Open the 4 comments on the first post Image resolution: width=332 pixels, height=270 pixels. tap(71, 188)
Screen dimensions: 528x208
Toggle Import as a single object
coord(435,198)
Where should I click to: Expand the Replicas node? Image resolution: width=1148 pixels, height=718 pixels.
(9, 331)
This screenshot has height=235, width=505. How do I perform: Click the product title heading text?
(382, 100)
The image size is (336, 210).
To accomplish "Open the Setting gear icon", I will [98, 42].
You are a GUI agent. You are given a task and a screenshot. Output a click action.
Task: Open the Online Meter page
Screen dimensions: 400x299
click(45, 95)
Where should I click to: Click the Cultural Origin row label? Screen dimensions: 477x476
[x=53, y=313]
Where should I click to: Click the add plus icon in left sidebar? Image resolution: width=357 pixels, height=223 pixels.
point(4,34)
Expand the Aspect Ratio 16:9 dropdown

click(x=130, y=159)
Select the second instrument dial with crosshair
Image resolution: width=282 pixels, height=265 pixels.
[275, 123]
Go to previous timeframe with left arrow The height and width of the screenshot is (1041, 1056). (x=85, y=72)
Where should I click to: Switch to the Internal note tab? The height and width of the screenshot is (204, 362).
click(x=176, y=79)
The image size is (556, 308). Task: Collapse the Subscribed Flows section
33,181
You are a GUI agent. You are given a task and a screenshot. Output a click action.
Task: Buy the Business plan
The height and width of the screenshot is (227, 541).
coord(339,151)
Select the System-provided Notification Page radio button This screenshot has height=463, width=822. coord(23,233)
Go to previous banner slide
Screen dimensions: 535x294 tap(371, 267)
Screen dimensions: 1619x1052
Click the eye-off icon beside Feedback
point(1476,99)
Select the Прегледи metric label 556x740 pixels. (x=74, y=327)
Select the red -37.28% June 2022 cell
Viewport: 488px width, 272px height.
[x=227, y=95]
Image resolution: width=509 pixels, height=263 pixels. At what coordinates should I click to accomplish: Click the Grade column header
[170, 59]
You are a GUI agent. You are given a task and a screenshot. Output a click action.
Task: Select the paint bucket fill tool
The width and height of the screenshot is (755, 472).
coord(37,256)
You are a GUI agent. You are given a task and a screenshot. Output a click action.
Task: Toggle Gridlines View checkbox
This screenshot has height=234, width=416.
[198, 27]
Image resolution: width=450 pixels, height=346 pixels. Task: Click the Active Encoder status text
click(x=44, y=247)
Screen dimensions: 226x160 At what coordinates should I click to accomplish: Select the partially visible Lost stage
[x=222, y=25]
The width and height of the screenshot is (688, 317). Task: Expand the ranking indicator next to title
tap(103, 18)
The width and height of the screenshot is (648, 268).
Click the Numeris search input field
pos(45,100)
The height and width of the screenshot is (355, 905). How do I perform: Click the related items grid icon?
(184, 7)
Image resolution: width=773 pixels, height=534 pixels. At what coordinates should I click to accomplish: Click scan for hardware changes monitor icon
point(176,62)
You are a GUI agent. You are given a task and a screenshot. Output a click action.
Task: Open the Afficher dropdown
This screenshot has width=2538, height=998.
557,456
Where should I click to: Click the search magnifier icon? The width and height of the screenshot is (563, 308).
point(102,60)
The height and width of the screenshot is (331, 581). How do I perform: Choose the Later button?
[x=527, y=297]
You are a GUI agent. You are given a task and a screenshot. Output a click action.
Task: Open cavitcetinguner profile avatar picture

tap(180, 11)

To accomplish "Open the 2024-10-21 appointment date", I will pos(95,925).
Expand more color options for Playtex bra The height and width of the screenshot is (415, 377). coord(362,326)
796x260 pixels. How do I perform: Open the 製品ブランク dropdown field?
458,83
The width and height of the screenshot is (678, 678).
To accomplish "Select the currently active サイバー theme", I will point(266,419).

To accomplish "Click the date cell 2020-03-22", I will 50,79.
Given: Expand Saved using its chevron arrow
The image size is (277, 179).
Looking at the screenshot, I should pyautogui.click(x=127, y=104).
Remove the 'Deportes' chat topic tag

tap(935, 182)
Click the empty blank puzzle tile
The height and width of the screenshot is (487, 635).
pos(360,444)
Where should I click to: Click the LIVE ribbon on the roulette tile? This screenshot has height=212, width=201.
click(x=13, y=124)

- - - -

▶ _Activity_
Only these are to be transcribed: the line with "Given: Expand Saved using its chevron arrow" and every line after it through the last line of the entries, each exactly.

▶ _Task output_
Given: Expand Saved using its chevron arrow
The image size is (277, 179).
Looking at the screenshot, I should pyautogui.click(x=127, y=104).
Remove the 'Deportes' chat topic tag

tap(935, 182)
Click the empty blank puzzle tile
The height and width of the screenshot is (487, 635).
pos(360,444)
Where should I click to: Click the LIVE ribbon on the roulette tile? This screenshot has height=212, width=201.
click(x=13, y=124)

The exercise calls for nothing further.